● TASK PROMPT
In the records, swap "Viewport" for "Display" and write out every line from the start of the records through the line containing "Looking at the screenshot, I should 675,480.", inclusive, with nothing else altered.

--*--

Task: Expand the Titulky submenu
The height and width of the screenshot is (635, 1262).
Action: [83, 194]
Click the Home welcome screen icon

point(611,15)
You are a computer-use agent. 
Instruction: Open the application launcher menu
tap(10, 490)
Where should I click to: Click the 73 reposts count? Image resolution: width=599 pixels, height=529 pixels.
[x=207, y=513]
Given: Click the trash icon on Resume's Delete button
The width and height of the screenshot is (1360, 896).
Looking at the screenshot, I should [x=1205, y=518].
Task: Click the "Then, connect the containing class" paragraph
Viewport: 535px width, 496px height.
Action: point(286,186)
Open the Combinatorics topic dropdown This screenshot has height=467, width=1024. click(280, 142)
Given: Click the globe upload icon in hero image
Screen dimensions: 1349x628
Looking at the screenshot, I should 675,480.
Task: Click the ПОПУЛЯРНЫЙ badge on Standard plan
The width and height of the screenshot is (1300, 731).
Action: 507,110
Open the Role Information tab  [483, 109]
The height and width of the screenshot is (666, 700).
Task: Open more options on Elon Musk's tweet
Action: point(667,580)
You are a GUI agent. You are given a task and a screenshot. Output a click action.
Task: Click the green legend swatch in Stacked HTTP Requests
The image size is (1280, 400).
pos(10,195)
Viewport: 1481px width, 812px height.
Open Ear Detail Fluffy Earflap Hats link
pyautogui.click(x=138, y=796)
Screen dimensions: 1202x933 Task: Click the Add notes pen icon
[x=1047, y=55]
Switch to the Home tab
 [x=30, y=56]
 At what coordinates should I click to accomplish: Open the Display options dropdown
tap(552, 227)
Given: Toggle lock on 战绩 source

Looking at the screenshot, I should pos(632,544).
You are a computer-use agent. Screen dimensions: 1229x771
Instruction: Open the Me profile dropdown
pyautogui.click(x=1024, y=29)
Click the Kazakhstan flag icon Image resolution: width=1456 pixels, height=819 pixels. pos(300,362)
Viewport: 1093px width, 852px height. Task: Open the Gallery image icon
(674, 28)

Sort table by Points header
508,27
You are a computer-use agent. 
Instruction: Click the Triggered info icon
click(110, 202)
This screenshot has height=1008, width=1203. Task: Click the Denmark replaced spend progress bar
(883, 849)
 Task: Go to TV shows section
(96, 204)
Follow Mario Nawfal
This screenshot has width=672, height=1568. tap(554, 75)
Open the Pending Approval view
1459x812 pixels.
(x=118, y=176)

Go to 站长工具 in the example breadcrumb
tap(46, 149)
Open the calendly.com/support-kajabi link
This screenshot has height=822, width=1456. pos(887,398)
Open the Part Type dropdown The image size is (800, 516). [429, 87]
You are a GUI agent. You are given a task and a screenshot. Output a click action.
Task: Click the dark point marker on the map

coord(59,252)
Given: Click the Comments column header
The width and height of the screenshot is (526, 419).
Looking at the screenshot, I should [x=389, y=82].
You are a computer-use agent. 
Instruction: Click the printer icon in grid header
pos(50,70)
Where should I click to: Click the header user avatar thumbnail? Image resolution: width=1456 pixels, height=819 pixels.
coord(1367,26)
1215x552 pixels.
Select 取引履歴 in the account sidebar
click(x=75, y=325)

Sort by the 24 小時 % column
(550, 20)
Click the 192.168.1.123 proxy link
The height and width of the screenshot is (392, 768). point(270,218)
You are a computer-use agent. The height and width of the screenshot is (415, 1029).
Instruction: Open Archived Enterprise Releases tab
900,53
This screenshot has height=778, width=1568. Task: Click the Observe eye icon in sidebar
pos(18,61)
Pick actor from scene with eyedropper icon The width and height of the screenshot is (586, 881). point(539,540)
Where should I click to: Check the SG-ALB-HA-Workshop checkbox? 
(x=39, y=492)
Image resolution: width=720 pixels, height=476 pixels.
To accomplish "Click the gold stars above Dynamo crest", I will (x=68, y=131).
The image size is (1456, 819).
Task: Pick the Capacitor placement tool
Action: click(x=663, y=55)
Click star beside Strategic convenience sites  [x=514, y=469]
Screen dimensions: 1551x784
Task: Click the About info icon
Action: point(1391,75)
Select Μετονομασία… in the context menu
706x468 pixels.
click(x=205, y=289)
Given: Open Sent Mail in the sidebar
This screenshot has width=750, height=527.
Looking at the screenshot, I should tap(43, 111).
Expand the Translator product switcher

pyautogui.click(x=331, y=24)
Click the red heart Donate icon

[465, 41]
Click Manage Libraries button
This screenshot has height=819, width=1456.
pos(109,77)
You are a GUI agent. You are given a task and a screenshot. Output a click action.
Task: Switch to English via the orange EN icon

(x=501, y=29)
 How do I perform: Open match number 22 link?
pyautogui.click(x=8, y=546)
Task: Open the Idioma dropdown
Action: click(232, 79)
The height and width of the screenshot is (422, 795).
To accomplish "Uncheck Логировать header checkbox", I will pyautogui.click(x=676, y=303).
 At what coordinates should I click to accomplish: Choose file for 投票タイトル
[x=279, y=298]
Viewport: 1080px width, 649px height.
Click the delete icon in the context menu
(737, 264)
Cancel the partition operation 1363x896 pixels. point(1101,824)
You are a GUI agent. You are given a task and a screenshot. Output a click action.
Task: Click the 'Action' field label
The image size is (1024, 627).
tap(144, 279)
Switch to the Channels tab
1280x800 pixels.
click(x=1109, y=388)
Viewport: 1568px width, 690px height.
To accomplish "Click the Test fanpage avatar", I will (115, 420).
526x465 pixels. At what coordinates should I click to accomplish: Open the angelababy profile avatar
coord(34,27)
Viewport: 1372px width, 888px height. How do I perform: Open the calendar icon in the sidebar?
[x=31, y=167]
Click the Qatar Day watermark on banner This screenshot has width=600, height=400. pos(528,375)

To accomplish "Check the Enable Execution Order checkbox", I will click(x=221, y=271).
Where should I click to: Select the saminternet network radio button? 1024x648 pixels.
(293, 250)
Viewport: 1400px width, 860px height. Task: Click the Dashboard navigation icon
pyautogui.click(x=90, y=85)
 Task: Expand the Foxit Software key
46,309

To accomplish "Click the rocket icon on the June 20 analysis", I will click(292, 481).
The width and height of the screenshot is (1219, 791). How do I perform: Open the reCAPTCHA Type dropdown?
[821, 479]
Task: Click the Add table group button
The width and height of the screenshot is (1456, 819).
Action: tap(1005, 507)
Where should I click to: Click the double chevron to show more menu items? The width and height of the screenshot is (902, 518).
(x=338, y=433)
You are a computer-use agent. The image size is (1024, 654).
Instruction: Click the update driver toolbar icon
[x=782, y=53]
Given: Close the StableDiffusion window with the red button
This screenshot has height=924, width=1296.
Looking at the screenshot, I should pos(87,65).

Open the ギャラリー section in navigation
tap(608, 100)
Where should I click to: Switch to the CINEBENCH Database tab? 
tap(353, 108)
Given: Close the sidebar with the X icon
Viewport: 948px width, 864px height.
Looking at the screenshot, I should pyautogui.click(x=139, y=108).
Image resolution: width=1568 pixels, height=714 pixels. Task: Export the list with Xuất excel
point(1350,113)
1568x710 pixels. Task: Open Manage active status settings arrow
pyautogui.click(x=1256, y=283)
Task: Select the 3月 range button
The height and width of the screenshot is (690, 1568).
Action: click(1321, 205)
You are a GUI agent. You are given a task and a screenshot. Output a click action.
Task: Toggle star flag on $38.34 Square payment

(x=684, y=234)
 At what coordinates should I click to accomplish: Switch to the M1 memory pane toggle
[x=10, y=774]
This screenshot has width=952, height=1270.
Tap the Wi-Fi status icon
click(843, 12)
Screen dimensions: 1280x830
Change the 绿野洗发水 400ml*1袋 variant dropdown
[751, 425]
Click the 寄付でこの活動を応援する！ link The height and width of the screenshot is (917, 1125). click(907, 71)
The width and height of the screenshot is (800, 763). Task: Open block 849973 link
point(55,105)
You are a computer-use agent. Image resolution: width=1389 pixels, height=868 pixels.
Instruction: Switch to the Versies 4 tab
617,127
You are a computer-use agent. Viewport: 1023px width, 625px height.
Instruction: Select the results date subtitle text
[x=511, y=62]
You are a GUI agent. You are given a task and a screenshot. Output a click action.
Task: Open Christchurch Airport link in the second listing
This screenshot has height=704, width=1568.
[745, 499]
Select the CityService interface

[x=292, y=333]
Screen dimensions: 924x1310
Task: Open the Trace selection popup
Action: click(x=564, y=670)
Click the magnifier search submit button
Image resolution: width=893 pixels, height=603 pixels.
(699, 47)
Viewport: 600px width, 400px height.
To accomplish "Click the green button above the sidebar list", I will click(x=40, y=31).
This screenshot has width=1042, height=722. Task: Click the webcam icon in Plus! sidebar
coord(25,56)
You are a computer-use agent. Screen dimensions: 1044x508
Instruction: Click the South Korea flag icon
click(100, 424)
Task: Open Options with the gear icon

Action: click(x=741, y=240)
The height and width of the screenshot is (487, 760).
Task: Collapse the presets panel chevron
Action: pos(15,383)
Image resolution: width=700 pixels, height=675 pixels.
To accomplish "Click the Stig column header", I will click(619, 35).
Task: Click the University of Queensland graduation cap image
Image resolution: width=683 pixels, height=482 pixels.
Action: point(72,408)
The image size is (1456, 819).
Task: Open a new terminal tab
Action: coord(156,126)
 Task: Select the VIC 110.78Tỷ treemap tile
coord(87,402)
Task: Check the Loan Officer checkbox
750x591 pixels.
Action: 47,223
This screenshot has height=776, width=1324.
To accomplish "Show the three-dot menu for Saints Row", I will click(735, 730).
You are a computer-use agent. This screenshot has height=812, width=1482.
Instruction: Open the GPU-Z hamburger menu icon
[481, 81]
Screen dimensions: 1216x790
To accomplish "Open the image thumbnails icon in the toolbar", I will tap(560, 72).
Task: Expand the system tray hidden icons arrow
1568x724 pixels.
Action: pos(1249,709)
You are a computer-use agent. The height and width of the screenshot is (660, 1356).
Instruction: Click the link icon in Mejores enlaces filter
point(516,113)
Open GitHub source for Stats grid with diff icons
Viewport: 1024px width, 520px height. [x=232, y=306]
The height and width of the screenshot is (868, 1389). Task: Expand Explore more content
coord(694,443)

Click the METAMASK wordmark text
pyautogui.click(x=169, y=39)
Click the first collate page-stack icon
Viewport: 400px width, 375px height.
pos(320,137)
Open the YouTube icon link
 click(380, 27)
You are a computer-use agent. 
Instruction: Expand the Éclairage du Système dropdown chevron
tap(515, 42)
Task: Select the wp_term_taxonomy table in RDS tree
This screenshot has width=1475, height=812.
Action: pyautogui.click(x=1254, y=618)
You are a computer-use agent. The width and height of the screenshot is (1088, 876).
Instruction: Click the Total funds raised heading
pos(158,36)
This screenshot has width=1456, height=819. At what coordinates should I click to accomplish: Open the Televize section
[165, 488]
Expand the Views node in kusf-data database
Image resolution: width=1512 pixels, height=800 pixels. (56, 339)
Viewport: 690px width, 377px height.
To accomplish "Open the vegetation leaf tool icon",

--*--

● REPLY TO THE EXERCISE
Task: Expand the Titulky submenu
The height and width of the screenshot is (635, 1262).
Action: [83, 194]
Click the Home welcome screen icon

point(611,15)
You are a computer-use agent. 
Instruction: Open the application launcher menu
tap(10, 490)
Where should I click to: Click the 73 reposts count? Image resolution: width=599 pixels, height=529 pixels.
[x=207, y=513]
Given: Click the trash icon on Resume's Delete button
The width and height of the screenshot is (1360, 896).
Looking at the screenshot, I should [x=1205, y=518].
Task: Click the "Then, connect the containing class" paragraph
Display: 535px width, 496px height.
Action: point(286,186)
Open the Combinatorics topic dropdown This screenshot has height=467, width=1024. click(280, 142)
Given: Click the globe upload icon in hero image
Screen dimensions: 1349x628
Looking at the screenshot, I should 675,480.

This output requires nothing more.